Your answer must consist of exactly the lines below, starting with the line with "The width and height of the screenshot is (1200, 917)." and going on through the line with "Toggle Atualização automática na abertura", and nothing else.
(Entries shown Opens)
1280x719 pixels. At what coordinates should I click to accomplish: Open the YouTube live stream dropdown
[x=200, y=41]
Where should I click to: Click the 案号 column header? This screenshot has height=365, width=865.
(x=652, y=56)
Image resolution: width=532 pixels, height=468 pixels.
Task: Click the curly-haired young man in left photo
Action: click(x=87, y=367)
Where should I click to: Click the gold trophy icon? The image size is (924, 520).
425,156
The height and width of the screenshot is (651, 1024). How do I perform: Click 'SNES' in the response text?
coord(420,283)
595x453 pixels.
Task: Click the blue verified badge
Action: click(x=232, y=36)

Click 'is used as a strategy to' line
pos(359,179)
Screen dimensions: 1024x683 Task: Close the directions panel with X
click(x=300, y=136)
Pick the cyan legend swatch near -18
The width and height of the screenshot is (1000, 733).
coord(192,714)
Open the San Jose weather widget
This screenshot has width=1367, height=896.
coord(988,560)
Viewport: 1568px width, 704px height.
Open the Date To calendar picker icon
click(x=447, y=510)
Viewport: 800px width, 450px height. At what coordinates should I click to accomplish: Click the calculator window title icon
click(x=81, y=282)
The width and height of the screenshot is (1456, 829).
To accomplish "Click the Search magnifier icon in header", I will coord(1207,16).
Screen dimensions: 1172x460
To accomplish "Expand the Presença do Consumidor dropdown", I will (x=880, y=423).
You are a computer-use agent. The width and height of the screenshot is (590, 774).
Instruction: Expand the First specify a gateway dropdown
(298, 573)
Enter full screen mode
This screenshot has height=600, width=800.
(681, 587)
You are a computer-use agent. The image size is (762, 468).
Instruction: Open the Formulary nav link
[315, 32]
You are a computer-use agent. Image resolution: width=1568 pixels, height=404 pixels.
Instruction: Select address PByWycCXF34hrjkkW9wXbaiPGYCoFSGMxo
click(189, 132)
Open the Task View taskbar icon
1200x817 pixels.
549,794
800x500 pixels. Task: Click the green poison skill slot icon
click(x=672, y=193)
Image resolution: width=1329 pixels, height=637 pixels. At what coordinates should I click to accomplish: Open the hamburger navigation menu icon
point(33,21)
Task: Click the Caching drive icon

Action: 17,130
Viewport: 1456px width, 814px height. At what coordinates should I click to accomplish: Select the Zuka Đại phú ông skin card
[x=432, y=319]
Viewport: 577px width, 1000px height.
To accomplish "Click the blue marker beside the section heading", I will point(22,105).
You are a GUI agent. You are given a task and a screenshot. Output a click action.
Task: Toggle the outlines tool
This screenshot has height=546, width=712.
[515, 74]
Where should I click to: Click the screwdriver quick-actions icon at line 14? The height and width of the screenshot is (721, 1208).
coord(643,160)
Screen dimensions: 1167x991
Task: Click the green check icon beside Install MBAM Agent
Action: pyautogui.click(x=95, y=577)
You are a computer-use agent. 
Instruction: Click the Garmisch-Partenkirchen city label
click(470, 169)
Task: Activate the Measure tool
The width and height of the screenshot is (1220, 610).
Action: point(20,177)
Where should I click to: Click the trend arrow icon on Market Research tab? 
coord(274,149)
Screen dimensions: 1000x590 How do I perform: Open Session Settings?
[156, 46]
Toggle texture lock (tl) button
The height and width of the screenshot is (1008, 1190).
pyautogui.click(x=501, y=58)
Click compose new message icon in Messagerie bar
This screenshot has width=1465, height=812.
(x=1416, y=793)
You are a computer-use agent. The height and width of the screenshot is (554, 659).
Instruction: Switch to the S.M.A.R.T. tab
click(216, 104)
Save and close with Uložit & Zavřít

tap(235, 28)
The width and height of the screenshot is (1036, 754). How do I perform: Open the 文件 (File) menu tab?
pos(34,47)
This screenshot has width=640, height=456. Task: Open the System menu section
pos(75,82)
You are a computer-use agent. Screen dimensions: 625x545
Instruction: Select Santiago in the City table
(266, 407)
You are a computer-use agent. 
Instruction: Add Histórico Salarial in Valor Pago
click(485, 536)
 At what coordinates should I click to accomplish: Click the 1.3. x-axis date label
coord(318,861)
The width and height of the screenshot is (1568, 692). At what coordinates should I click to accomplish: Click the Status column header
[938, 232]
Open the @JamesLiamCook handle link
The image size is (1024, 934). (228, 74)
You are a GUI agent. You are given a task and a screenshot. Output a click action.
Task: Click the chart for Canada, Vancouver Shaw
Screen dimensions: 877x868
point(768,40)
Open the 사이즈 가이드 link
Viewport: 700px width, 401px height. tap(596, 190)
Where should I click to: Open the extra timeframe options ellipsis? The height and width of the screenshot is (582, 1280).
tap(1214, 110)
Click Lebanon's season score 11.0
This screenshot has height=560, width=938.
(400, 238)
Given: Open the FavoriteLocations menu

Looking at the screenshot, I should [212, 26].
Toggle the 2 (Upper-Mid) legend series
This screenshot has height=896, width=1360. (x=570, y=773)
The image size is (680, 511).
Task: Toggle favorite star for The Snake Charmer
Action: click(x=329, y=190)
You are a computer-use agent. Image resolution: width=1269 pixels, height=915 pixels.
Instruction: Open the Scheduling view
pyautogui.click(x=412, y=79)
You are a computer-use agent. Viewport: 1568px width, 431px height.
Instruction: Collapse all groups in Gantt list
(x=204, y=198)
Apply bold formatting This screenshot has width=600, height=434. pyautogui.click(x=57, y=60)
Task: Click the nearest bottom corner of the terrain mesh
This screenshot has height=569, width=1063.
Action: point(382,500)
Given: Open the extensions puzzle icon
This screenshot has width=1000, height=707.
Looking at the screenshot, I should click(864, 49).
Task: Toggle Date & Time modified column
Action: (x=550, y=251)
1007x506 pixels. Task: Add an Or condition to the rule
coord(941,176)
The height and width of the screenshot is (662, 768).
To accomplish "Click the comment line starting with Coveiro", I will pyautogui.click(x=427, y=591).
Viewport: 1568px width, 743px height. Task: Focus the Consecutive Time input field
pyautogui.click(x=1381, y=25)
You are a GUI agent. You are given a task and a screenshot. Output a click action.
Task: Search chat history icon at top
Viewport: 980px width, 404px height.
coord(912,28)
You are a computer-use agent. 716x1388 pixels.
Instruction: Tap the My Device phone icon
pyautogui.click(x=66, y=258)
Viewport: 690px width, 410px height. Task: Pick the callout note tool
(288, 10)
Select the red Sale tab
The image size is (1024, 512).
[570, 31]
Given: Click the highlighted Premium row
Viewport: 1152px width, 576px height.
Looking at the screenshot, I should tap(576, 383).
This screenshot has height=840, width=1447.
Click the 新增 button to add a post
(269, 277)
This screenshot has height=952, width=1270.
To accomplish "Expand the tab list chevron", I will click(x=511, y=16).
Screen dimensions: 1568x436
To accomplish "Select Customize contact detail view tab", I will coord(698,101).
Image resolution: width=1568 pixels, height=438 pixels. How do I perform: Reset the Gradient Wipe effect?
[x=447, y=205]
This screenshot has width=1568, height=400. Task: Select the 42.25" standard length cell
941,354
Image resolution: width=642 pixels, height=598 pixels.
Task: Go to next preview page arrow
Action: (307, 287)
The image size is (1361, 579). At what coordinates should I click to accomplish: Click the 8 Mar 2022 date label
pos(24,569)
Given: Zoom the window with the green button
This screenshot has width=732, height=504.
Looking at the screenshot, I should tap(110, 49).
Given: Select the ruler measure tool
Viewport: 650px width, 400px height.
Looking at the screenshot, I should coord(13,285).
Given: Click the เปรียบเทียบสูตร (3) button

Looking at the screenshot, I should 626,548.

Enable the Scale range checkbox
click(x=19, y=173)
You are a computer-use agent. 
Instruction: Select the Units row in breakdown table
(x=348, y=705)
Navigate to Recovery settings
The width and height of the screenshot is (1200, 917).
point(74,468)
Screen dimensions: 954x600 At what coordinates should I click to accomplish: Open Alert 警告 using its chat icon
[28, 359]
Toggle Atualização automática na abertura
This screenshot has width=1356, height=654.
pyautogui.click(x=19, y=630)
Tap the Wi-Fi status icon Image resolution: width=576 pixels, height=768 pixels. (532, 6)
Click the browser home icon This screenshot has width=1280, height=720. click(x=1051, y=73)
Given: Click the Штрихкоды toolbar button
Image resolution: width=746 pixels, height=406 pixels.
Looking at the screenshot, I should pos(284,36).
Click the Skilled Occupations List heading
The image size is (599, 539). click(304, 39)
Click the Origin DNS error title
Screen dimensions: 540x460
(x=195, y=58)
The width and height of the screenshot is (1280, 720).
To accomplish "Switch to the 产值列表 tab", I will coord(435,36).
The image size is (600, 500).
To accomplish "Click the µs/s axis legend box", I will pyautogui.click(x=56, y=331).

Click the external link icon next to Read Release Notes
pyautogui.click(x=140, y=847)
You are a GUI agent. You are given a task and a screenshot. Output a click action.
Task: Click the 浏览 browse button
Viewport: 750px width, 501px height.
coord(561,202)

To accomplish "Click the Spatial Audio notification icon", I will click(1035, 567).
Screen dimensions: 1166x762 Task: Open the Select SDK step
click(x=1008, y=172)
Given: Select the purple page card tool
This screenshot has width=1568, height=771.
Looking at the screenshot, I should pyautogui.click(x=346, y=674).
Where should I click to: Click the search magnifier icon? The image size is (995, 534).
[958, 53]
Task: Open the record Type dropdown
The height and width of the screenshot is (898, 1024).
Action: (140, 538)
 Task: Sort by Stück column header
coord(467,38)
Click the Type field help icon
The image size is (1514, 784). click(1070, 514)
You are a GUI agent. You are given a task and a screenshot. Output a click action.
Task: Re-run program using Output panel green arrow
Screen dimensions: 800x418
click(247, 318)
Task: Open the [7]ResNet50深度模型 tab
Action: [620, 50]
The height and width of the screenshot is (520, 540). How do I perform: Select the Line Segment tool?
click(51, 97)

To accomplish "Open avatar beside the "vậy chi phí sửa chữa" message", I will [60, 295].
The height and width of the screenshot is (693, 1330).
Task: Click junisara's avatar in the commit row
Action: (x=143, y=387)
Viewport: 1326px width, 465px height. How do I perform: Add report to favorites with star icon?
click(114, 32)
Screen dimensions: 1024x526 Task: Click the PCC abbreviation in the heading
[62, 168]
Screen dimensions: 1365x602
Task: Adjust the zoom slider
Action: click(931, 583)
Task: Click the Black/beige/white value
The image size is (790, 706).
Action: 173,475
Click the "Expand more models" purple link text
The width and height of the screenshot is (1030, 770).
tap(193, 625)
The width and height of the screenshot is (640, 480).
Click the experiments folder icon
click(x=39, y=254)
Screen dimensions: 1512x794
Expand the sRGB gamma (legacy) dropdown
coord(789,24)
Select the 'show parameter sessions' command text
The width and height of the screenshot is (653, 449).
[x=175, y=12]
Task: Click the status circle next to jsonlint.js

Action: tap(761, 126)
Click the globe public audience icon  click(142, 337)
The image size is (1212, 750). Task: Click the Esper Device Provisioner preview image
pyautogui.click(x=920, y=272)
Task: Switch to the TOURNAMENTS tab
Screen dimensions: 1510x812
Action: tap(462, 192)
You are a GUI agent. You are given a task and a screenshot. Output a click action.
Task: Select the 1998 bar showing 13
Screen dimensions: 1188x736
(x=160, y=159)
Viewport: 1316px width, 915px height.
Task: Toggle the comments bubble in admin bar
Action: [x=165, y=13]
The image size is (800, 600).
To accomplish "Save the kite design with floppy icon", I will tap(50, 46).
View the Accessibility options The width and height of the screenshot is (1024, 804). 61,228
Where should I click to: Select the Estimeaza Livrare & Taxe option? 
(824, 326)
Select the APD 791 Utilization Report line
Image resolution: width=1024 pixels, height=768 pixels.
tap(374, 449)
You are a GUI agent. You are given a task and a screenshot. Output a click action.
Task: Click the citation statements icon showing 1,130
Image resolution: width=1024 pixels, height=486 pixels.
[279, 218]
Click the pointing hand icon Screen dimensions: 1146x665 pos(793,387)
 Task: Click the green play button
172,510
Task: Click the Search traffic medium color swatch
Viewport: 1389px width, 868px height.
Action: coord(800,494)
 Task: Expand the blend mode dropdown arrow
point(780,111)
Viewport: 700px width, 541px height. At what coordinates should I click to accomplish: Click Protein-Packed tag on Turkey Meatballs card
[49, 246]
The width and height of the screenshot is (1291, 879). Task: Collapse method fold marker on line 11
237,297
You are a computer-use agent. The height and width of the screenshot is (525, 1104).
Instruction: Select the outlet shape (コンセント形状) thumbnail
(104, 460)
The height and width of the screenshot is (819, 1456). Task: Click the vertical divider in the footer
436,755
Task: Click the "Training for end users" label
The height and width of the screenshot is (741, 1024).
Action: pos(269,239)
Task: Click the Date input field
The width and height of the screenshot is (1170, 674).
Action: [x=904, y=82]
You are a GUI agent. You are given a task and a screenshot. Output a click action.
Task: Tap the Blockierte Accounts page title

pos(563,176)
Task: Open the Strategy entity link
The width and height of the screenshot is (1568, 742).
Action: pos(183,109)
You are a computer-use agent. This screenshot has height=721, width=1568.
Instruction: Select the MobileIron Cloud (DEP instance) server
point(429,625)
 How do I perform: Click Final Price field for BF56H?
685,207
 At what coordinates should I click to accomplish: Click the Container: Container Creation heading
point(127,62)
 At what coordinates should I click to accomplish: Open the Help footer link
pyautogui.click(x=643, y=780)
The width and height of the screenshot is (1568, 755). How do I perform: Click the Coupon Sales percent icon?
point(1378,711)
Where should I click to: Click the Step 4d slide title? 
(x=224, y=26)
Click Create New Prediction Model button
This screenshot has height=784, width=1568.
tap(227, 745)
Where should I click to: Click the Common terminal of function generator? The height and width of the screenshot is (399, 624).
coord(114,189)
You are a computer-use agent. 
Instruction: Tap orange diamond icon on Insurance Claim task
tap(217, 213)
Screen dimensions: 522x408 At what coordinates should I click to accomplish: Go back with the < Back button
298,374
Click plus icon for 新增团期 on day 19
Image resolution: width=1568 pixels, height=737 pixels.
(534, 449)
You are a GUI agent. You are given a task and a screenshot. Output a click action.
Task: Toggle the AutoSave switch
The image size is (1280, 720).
(Entries shown Closes)
▸ **Answer**:
The width and height of the screenshot is (1200, 917).
point(74,468)
Screen dimensions: 954x600 At what coordinates should I click to accomplish: Open Alert 警告 using its chat icon
[28, 359]
Toggle Atualização automática na abertura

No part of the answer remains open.